:: Task statement ::
Start with the first line of the records below. Output each line exactly, ending with the one that contains "This screenshot has width=1200, height=677.".

##### Listed entries

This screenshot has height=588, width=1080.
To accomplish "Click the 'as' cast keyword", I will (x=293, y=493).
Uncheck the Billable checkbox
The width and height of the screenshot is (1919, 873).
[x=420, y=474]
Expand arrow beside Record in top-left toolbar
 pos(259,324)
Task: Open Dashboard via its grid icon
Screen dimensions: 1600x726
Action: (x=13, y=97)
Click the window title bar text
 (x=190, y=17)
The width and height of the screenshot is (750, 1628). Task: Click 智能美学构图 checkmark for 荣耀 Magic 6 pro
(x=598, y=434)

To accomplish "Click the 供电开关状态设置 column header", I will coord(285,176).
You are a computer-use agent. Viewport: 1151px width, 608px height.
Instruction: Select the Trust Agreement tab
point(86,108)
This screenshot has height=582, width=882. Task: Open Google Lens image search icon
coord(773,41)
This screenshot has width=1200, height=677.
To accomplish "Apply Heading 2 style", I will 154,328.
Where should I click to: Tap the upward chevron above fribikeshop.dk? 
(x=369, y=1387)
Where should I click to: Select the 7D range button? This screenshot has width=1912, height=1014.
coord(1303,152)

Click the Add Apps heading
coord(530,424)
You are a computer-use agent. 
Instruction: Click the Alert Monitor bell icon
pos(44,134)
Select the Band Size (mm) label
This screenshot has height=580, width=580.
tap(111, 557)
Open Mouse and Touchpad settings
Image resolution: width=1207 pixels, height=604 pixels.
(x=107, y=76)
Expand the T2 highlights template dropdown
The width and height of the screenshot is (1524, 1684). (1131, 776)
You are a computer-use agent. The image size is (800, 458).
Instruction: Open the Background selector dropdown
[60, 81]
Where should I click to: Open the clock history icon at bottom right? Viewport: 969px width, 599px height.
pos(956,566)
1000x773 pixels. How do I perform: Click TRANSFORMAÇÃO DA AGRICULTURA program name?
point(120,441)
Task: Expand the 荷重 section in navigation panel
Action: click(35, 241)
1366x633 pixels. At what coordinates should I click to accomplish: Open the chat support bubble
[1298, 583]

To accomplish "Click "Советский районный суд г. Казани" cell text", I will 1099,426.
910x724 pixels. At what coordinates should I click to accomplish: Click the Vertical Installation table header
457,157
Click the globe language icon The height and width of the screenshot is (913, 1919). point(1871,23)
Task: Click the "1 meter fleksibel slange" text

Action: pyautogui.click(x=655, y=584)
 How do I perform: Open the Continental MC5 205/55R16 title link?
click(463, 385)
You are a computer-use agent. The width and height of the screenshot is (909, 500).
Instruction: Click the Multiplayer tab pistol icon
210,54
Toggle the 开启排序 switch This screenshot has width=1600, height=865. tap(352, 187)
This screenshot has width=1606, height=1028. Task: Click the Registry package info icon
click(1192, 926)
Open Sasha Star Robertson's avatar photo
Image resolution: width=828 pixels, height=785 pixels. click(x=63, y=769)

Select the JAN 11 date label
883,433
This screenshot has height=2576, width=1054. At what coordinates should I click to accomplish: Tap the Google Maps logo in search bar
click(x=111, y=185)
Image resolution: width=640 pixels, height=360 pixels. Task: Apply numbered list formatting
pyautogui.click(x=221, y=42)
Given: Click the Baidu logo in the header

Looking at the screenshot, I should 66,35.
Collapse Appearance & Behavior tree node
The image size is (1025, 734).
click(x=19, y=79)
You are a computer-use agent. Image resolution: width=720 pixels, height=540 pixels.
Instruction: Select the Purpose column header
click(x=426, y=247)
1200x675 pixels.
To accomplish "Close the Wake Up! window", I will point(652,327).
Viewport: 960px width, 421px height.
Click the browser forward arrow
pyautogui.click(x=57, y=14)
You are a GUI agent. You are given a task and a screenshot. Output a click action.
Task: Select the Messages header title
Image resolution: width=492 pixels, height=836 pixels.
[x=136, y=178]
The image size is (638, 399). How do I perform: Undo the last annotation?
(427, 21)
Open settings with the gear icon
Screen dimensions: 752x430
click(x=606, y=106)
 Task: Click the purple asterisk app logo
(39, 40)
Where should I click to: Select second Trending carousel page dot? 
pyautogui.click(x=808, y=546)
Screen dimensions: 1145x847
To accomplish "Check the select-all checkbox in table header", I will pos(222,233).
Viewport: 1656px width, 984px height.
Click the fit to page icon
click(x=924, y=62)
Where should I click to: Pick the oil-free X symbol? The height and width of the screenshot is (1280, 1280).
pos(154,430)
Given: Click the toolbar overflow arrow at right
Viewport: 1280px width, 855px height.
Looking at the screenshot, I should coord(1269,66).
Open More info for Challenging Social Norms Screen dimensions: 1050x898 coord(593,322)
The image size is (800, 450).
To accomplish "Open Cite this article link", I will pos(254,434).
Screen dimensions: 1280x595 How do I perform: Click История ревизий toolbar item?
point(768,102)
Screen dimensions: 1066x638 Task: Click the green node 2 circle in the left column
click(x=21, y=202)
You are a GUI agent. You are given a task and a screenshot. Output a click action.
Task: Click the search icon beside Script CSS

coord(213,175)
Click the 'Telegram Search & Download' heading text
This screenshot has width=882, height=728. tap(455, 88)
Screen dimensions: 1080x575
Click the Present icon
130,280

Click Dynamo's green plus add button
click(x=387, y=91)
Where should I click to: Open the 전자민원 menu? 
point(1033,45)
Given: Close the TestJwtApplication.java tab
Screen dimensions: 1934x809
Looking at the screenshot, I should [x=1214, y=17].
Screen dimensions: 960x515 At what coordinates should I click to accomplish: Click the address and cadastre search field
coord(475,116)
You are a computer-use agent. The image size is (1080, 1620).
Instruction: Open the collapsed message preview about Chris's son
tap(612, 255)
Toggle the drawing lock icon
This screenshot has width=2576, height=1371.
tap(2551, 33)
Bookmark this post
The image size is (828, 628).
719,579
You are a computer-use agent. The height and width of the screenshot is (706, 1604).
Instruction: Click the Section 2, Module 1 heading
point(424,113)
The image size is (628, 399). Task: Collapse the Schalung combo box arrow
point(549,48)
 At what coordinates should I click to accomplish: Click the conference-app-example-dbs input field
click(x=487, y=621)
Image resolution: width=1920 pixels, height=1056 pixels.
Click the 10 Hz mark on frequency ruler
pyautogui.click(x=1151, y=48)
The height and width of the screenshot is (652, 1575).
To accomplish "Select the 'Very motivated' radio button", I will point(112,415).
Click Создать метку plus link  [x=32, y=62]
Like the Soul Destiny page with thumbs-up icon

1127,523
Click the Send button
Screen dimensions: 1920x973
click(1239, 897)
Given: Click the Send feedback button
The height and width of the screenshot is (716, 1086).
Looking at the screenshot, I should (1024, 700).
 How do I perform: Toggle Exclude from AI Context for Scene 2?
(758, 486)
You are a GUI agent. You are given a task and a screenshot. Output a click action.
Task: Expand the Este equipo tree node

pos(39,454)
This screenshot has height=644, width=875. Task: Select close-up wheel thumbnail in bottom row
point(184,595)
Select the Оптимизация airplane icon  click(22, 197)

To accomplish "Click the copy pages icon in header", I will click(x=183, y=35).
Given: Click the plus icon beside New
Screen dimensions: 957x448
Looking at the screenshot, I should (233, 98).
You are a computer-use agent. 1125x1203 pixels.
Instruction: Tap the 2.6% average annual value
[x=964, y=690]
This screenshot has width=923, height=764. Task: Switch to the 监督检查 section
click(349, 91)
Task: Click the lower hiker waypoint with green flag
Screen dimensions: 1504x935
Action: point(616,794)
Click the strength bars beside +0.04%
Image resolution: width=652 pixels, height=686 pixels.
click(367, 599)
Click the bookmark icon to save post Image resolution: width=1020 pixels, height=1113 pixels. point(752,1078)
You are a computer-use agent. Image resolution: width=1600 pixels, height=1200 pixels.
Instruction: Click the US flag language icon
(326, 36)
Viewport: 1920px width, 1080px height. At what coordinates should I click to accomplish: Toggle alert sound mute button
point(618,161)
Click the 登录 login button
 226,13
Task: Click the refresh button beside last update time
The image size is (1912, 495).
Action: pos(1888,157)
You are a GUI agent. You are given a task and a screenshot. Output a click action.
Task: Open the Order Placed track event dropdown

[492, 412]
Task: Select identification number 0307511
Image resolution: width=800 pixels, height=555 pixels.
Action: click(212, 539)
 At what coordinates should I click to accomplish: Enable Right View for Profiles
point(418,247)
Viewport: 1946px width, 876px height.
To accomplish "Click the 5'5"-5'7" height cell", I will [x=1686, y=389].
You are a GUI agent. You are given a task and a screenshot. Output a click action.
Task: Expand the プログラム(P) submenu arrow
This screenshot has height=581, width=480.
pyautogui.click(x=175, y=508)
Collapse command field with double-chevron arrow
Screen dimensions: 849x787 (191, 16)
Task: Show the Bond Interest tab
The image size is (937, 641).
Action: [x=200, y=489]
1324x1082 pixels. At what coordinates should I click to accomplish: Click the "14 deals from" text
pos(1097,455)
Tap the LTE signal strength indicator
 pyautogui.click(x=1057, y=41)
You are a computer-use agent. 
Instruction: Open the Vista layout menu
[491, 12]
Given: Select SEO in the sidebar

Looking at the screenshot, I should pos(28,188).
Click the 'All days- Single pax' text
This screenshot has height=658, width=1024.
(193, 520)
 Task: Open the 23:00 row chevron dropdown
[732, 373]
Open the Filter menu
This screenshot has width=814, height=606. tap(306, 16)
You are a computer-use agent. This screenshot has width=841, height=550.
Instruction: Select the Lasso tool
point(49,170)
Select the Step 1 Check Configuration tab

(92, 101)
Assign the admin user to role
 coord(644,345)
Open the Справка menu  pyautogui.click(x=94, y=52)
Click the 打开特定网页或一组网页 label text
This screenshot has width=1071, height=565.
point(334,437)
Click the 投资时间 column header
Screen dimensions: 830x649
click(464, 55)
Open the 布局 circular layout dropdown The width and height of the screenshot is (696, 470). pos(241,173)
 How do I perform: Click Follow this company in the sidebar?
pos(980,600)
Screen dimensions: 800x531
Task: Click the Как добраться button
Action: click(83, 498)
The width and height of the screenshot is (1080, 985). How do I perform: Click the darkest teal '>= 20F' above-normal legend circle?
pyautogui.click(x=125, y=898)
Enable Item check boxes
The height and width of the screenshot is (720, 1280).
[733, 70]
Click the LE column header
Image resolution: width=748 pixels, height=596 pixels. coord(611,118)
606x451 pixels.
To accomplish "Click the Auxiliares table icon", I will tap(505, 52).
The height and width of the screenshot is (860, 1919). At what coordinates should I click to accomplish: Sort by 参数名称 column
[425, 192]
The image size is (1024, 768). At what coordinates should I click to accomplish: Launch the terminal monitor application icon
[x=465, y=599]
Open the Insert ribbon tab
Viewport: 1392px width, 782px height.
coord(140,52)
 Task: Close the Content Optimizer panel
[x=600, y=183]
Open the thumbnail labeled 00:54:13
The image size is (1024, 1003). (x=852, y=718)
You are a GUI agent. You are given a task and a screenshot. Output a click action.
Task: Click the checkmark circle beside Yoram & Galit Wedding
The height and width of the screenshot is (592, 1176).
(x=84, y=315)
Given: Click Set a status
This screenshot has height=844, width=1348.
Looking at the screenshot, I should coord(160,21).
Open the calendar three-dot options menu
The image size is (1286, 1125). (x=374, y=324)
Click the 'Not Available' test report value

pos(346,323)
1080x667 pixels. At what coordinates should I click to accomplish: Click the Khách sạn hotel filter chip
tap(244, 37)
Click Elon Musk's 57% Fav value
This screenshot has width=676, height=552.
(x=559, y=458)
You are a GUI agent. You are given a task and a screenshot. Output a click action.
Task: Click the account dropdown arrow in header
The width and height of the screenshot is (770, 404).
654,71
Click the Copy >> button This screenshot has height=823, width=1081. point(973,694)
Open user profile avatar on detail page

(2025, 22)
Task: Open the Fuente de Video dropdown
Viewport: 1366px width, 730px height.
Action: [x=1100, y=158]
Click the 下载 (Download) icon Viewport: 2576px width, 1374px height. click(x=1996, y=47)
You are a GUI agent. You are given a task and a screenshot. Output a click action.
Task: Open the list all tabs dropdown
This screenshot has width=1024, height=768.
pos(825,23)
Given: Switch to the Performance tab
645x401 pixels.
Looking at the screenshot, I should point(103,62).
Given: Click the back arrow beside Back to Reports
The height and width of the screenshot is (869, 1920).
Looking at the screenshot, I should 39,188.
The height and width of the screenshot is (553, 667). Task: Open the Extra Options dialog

##########

:: Response area ::
This screenshot has height=588, width=1080.
To accomplish "Click the 'as' cast keyword", I will (x=293, y=493).
Uncheck the Billable checkbox
The width and height of the screenshot is (1919, 873).
[x=420, y=474]
Expand arrow beside Record in top-left toolbar
 pos(259,324)
Task: Open Dashboard via its grid icon
Screen dimensions: 1600x726
Action: (x=13, y=97)
Click the window title bar text
 (x=190, y=17)
The width and height of the screenshot is (750, 1628). Task: Click 智能美学构图 checkmark for 荣耀 Magic 6 pro
(x=598, y=434)

To accomplish "Click the 供电开关状态设置 column header", I will coord(285,176).
You are a computer-use agent. Viewport: 1151px width, 608px height.
Instruction: Select the Trust Agreement tab
point(86,108)
This screenshot has height=582, width=882. Task: Open Google Lens image search icon
coord(773,41)
This screenshot has width=1200, height=677.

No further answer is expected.